パーティションキーとセルのマッピング方法例

  • 完全なマッピング(1:1)
  • 範囲マッピング
  • モジュロマッピング

コントロールプレーン

セルへのデプロイメント

  • セルを利用した段階的なデプロイを採用すること
    • 1つのセルで問題ないことを確認して段階的にデプロイしていく

セルのObservability

  • セルを意識したモニタリングとロギングが必要
    • ログにセル情報を付与しておくことを推奨する

セルの再配分/移動の流れ

  1. 移行元からコピー
  2. 書き込み停止
  3. 動機完了を確認
  4. リダイレクト設定
  5. セルルーター設定を変更
  6. 移行元を削除

シャッフルシャーディングについて

一般的なアーキテクチャ

  • クライアント全体がワークロード全体に対して、負荷分散される方式
  • 8つのワーカーで処理
    • Poison pill で障害が起きると、他のワーカーにも流入し全体で障害が発生してしまう

セルベースアーキテクチャ

  • クライアントに対して複数のワーカを割り当てる方式
    • Poison pill の影響範囲はセルに狭まる

シャッフルシャーディング

  • クライアントに対して複数のワーカー(シャード)を割り当てる方式
    • ワーカー全体から複数のワーカーをクライアントに組み合わせる
    • ワークロードは障害の影響を一時的に受けるが、別のワーカーで処理が継続的に可能になる

まとめ

  • セルベースアーキテクチャおよびシャッフルシャーディングにより障害の影響が狭められる
    • 複雑性やコスト増とのトレードオフになる

セルベースアーキテクチャのハンズオン

感想

セルベースアーキテクチャでは、障害の影響範囲を限定できることを学びました。

大規模なシステムでは予期せぬ問題が発生することは避けられませんが、セルベースアーキテクチャによって影響を最小限に抑えることができるというのは、システムの信頼性と可用性を高める上で非常に重要だと感じました。

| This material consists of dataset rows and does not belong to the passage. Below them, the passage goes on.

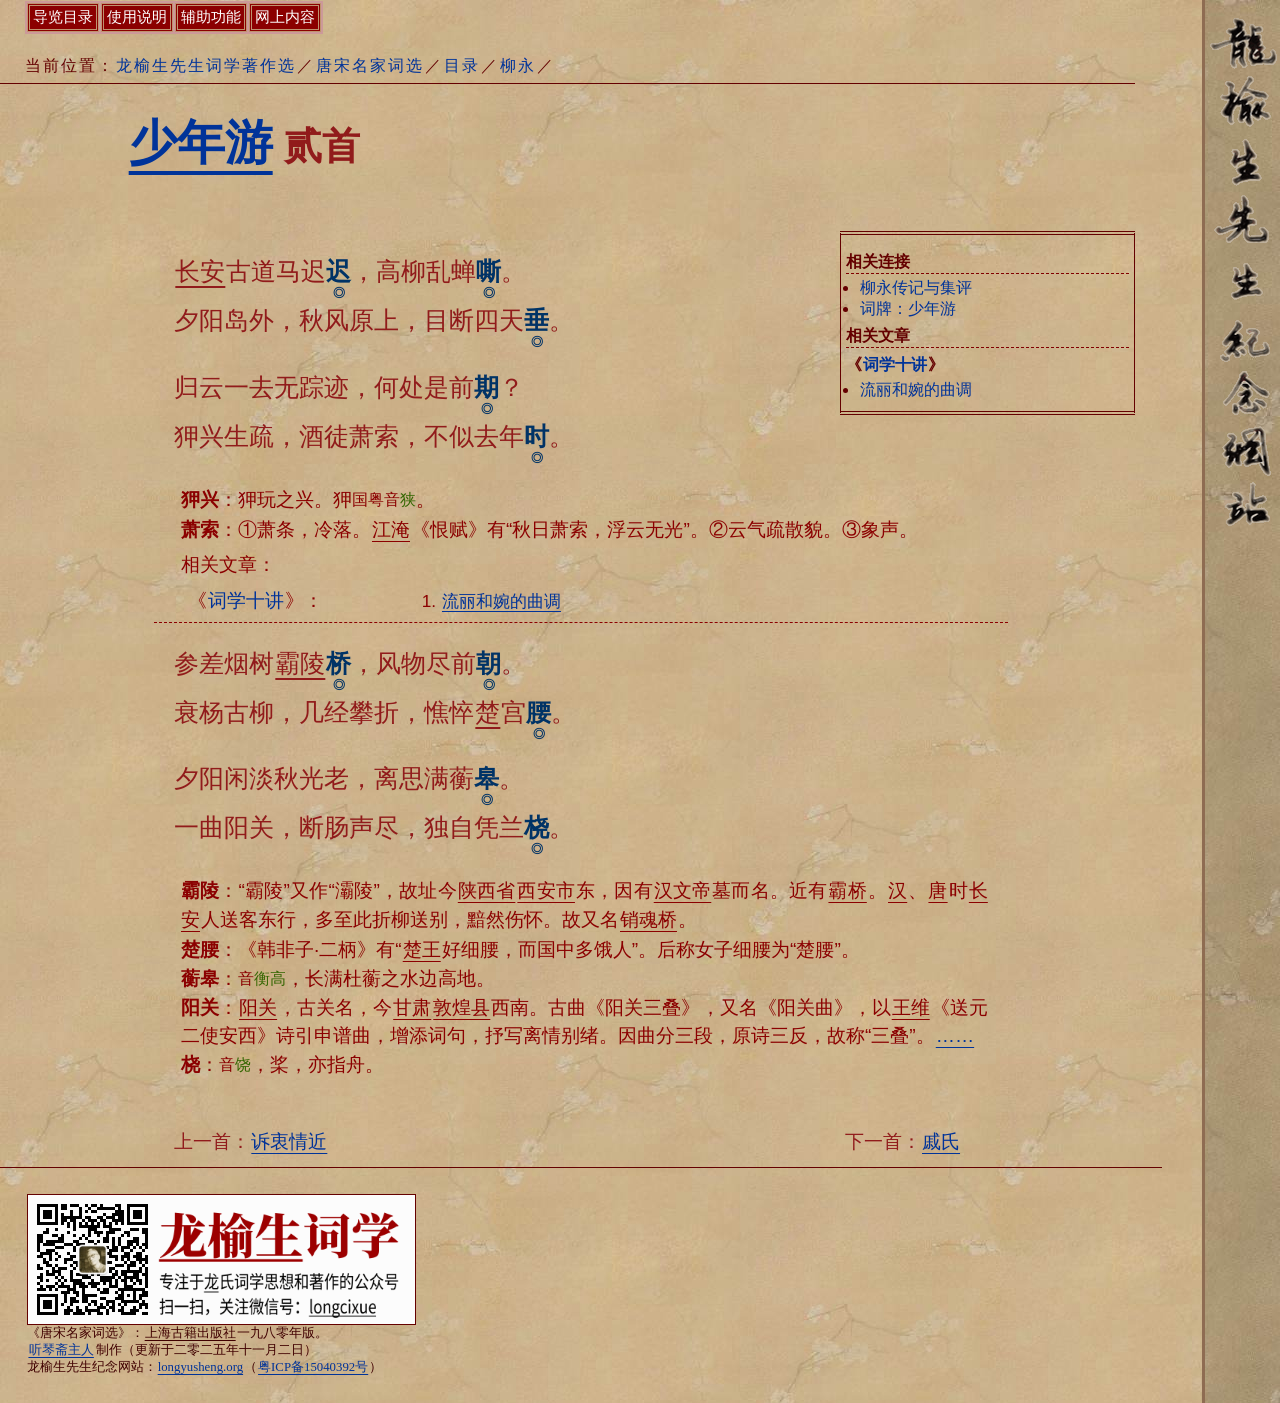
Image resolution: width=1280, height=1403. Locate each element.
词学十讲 (895, 364)
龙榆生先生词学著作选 (206, 65)
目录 (462, 65)
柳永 (518, 65)
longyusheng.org (200, 1367)
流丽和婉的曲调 (916, 389)
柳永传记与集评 (916, 287)
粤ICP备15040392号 (313, 1367)
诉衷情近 (289, 1141)
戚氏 (941, 1141)
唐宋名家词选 (370, 65)
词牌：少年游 (908, 308)
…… (955, 1035)
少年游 (201, 142)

セルベースアーキテクチャの設計ポイントにおいて、馴染みのなかった用語ですが、セルルーター、セル、コントロールプレーンのそれぞれの役割と実装方法について、理解することができました。

特に、セルルーティングの方法として紹介されたDNSパターン、API Gatewayパターン、コンピュート層パターンの比較は、実際のシステム設計時に参考になりそうです。

それぞれのパターンの特徴や適用場面を把握することで、より適切なアーキテクチャ選択ができると考えます。

セルベースアーキテクチャでは複雑性やコストの増加は避けられない課題ですが、システムの重要性や求められる可用性、スケーラビリティに応じて、適切に判断する必要があると理解しました。

ハンズオンがありますので、実際に試して理解を深めたいと思います。